Interspeech'2005 - Eurospeech
Recent studies in our lab show that emotions in speech are manifested as, besides supra-segmental trends, distinct variations in phoneme-level prosodic and spectral parameters. In this paper, we further investigate the significance of this finding in the context of emotional speech synthesis. Specifically, we study phonemelevel signal property manipulation in transforming the emotional information conveyed in a speech utterance. We analyze the effect of individual and combined modifications of F0, duration, energy and spectrum using data recorded by a professional actress with happy, angry, sad and neutral expressiveness.
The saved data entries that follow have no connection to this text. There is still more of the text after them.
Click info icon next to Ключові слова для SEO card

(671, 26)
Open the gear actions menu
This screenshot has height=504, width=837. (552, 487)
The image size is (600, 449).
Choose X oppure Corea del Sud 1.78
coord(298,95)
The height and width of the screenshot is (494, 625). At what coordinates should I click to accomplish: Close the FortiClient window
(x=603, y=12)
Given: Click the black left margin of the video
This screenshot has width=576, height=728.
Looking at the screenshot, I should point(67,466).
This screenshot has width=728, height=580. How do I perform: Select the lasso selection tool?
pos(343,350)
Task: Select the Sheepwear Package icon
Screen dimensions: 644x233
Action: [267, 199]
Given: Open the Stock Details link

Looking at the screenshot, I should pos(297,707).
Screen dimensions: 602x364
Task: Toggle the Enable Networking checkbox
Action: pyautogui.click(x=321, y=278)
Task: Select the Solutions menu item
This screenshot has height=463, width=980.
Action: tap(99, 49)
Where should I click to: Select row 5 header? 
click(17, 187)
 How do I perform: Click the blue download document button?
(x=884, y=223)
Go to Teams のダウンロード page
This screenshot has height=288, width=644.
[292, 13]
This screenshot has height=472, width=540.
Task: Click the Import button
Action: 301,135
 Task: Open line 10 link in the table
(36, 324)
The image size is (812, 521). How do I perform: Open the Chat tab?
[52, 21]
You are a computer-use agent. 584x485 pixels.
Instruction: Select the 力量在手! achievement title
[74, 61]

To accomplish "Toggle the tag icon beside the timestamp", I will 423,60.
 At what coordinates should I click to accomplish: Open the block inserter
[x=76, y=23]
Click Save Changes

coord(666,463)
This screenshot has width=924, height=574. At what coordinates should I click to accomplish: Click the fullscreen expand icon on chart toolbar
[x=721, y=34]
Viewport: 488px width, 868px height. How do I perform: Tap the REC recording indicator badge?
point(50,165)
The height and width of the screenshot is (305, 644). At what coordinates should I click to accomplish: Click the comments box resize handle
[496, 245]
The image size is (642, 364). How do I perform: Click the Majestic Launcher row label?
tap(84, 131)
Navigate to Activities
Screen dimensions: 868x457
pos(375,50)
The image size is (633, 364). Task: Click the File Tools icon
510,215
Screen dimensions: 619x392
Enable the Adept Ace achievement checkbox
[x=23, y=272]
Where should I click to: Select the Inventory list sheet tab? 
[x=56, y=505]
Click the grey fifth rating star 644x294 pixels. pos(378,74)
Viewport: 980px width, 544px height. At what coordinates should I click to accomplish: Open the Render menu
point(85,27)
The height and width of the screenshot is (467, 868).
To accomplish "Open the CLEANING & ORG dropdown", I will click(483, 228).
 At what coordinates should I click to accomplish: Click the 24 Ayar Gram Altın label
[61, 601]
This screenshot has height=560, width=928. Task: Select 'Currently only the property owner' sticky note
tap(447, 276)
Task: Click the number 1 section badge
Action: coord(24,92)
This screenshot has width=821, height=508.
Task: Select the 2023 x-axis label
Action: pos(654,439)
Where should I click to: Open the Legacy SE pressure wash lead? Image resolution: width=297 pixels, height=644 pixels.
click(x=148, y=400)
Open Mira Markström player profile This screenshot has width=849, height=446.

We use content matched source-target pairs and apply TDPSOLA for prosody and LPC for spectrum modifications by directly extracting the required parameters from the target speech. Listening tests conducted with 10 naive raters show that modi- fication of prosody and spectral envelope parameters by themselves is not sufficient. However, when applied together, modifying spectrum and prosody at the phone level gives successful results for most emotion pairs, except conversion to happy targets. We also observe that at the phoneme level, spectral envelope modifications are more effective than local prosodic modifications; and that, duration modifications are more effective than pitch modifications. The results confirm our hypothesis that phoneme level modifications can be used to fine tune the ensuing suprasegmental-parameter-based modifications to improve the overall quality of synthesized emotions.
Bibliographic reference. Bulut, Murtaza / Busso, Carlos / Yildirim, Serdar / Kazemzadeh, Abe / Lee, Chul Min / Lee, Sungbok / Narayanan, Shrikanth (2005): "Investigating the role of phoneme-level modifications in emotional speech resynthesis", In INTERSPEECH-2005, 801-804.